Sylvain and Tara Bongard open their new gallery space and sculpture garden at their Quinta do Pomar Velho, Monchique. It’s a place where mountain terraces meet an orchard of trees creating a perfect backdrop for their work. They bought an old carriage house and renovated it into a gallery and shop where upon entering you follow steps up and outside into a wonderland of art, sculpture, nature and creativity.
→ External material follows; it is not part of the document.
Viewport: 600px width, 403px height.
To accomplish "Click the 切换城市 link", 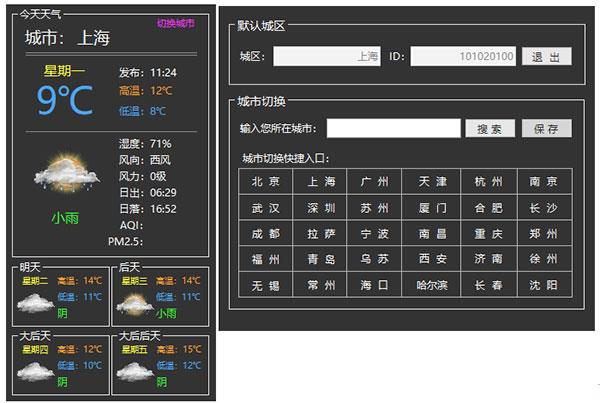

The relocation and landscaping were a positive outcome of lockdown propelling Sylvain and Tara’s plans to move from their beloved Ferrugudo gallery and open next to their home in Monchique. Here they have been busy creating ponds and water features (look out for the turtle), planting trees and creating areas to sit whilst a menagerie of animal sculptures (elephant, toads, fish, a bull to name a few) stand within the hillside integrating nature with art.
The gallery may be a recent addition to the mountain town, but Sylvain and Tara are firmly established in the Algarve art scene.
Sylvain, originally from Switzerland came to the Algarve in 1980 where he gained recognition and a fine reputation for tile painting. Tara with an Anglo/Portuguese background was working in wood and drawing when they met 12 years ago and set upon what they describe as, “a great adventure”, developing a craft in large, medium and small stoneware clay sculptures that sit beautifully in gardens, courtyards, patios and inside the home. With this, It has brought commissions to exhibit their work at the National Tile Museum in Lisbon, produce an installation, Treasures of Nature at Silves Castle and last year, "Century of the Seas at the Fort Ponte da Bandeira, Lagos.
Sylvain explains, “We are constantly looking for new subjects to express ourselves and new locations to exhibit, we aim for positive feelings, with a hint of humour and always love”.
They work onsite from their studio that houses two large high fire kilns including their ‘big baby’ that carries up to 750 kilos of clay and instead of gas or electricity they use wood to fire it up to 1,300 degrees centigrade. They chose the most challenging method because it brings the best results and they use different glazing techniques and sometimes texture. This is a labour-intensive process, a labour of love, one could say. Sylvain creates the large animal works and Tara bowls, ceramic art and figures like her ladies sitting on blocks. They don’t have a sketched-out plan or project but let the clay speak to them as they work with it, whether its small or large pieces, everything is hand sculptured. The sculpting might take a day and a half, whilst it dries and there are touch-ups and repairs to do as the clay protracts. It can take on average two weeks to dry, then it is glazed and goes in the oven and because it’s fired by wood, it’s a 15-hour process. Sylvain stays throughout, building a personal connection to the end product.
Tara and Sylvain are prolific in their work and output, and without formal training the firings, they say, have been their teacher with plenty of trials and error. They have produced thousands of pieces over the years which includes moulding up to 6000 kilos of clay a year and firing up the kilns 2 -3 times a week. Because of this, they are masters of the process and it means there is always something new to see when visiting the space.
There are more plans for Studio Bongard and the Sculpture Garden, a glasshouse with flowing water to make for beautiful transition and areas for the public to relax with events and classes in the pipeline to bring people together. It’s a place to capture the imagination through nature and art, it may also, as with Sylvain and Tara, capture your spirit of adventure.